**Task to carry out**: Only the lines below between the ones containing "This screenshot has height=552, width=728." and "Given: Open the Apple menu", inclusive, are to be reproduced, each exactly as it stands.

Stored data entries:
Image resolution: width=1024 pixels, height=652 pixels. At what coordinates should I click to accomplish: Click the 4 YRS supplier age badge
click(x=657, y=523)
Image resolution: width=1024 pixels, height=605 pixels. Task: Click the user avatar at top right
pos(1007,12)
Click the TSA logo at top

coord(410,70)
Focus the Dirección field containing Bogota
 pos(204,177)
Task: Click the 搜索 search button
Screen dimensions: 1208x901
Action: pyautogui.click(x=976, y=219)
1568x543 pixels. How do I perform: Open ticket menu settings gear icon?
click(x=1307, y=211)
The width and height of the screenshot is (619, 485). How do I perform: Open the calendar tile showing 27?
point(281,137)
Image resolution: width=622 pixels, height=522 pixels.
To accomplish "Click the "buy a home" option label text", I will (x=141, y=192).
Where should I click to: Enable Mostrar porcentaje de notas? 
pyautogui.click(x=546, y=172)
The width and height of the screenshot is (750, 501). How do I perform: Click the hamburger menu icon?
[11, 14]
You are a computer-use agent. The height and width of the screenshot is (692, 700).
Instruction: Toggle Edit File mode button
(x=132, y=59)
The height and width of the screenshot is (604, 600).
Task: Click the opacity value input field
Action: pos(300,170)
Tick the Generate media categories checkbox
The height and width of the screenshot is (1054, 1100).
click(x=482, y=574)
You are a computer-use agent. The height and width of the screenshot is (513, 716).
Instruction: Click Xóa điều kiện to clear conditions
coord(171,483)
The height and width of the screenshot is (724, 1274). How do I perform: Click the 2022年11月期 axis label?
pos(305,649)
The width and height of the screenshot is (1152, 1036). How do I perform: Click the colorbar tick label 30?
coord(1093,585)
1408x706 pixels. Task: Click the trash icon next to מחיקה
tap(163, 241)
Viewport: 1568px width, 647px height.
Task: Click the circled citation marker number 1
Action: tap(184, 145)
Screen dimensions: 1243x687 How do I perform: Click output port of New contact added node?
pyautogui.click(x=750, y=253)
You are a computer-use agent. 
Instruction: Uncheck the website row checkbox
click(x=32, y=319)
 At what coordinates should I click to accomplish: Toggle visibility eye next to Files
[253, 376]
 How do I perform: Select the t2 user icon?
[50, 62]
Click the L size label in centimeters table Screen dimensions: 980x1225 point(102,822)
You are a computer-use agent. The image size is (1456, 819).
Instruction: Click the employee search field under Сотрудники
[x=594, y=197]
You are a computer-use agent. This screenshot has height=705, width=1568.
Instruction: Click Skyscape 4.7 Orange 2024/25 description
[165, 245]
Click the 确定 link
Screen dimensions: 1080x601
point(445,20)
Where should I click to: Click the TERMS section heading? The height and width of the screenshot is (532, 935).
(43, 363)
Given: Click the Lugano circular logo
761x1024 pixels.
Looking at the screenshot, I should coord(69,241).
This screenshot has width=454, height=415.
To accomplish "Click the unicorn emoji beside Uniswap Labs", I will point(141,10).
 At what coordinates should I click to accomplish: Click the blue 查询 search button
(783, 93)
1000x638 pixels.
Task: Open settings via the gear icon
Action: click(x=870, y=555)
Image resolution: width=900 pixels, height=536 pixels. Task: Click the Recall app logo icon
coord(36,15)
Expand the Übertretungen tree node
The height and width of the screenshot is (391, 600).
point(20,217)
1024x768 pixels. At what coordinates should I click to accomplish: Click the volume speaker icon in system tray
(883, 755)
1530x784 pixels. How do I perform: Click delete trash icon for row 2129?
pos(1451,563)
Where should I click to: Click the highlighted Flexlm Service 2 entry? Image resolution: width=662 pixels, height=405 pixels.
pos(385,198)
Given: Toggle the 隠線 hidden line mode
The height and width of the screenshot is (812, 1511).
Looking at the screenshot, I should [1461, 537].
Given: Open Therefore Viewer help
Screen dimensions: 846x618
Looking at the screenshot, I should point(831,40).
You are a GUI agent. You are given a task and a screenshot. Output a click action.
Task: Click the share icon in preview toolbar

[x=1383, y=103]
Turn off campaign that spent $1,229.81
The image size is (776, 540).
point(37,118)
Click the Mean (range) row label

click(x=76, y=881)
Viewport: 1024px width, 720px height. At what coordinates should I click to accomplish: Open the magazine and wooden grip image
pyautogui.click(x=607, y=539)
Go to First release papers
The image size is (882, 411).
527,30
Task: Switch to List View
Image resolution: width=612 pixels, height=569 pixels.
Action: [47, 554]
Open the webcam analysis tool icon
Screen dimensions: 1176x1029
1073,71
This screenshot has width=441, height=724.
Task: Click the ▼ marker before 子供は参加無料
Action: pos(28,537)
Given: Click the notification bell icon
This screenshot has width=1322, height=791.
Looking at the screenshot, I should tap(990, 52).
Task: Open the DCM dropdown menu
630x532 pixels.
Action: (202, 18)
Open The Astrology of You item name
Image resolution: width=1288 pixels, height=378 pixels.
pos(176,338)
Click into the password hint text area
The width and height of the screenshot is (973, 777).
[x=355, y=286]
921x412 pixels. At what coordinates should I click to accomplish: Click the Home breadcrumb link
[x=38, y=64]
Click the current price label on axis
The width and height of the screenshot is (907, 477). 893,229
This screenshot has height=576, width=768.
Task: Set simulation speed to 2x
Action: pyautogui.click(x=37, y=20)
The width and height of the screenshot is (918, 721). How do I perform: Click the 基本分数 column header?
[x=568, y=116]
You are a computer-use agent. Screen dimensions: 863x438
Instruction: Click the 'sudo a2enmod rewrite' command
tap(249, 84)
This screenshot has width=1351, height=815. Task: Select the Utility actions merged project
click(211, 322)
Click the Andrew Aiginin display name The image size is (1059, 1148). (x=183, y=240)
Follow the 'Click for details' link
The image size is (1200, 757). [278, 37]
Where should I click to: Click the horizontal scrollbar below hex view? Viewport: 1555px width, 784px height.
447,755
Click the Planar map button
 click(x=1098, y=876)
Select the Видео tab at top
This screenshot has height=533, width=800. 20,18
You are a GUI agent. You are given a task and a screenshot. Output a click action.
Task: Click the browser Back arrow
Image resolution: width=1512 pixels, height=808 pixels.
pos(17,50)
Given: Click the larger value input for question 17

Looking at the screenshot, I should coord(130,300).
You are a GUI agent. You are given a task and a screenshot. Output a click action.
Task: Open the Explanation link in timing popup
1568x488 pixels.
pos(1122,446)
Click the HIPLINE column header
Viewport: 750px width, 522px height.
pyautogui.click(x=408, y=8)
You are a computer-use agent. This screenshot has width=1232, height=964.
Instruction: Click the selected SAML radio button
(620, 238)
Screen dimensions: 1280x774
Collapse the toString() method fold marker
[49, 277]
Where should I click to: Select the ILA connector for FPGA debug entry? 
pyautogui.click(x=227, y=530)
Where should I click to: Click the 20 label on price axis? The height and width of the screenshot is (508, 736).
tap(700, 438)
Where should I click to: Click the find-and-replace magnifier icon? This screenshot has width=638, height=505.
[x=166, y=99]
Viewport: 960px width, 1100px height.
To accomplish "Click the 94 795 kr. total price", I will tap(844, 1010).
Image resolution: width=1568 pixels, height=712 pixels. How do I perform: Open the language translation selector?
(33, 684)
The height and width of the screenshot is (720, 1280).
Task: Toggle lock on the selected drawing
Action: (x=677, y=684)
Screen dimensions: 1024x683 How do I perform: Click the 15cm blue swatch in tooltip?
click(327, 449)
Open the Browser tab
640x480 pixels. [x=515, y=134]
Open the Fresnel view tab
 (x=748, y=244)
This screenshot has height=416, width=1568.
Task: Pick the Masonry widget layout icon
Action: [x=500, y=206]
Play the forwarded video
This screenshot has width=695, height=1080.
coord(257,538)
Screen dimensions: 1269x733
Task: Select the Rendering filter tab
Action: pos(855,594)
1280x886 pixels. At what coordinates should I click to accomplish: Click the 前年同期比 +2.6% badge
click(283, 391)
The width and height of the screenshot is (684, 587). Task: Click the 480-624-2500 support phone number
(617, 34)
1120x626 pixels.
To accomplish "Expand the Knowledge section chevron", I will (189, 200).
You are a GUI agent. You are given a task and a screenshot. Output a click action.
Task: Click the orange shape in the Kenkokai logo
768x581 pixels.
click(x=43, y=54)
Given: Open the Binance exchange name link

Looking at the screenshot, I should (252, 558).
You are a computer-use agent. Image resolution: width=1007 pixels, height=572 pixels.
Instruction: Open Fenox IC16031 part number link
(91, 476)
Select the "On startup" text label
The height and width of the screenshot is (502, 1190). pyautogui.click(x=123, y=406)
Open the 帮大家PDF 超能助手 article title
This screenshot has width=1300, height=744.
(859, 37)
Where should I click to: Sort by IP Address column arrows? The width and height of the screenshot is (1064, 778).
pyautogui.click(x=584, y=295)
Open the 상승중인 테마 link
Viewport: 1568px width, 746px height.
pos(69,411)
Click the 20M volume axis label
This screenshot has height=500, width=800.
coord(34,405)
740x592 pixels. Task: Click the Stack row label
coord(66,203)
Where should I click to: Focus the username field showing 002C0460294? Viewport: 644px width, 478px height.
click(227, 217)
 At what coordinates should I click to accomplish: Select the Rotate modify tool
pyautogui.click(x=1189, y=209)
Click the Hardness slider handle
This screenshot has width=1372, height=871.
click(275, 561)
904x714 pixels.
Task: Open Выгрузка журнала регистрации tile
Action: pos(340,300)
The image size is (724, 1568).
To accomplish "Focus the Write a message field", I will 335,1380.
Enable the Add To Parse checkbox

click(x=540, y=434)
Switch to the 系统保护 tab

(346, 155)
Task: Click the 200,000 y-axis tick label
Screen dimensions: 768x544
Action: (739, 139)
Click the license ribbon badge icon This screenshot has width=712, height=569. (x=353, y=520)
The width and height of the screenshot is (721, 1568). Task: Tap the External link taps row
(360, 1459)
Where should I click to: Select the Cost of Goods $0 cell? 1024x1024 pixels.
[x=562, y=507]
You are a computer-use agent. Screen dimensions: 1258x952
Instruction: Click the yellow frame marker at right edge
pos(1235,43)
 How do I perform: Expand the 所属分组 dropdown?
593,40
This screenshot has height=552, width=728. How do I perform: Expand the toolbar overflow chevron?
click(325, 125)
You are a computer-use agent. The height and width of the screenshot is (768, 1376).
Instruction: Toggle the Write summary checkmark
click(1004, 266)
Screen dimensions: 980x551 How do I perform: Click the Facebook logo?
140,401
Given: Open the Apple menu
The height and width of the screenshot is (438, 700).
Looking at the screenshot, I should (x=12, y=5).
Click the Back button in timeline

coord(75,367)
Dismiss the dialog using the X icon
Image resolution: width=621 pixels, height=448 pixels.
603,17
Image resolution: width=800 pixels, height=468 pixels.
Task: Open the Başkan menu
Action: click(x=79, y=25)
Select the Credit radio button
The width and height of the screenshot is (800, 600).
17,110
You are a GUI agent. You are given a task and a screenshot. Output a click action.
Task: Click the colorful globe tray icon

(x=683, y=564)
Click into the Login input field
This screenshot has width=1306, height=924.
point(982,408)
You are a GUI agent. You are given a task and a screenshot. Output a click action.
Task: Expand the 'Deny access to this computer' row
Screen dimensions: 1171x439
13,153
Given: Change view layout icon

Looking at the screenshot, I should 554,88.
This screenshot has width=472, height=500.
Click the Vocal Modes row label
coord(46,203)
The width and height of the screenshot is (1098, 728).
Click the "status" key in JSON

**Solution**:
This screenshot has height=552, width=728. How do I perform: Expand the toolbar overflow chevron?
click(325, 125)
You are a computer-use agent. The height and width of the screenshot is (768, 1376).
Instruction: Toggle the Write summary checkmark
click(1004, 266)
Screen dimensions: 980x551 How do I perform: Click the Facebook logo?
140,401
Given: Open the Apple menu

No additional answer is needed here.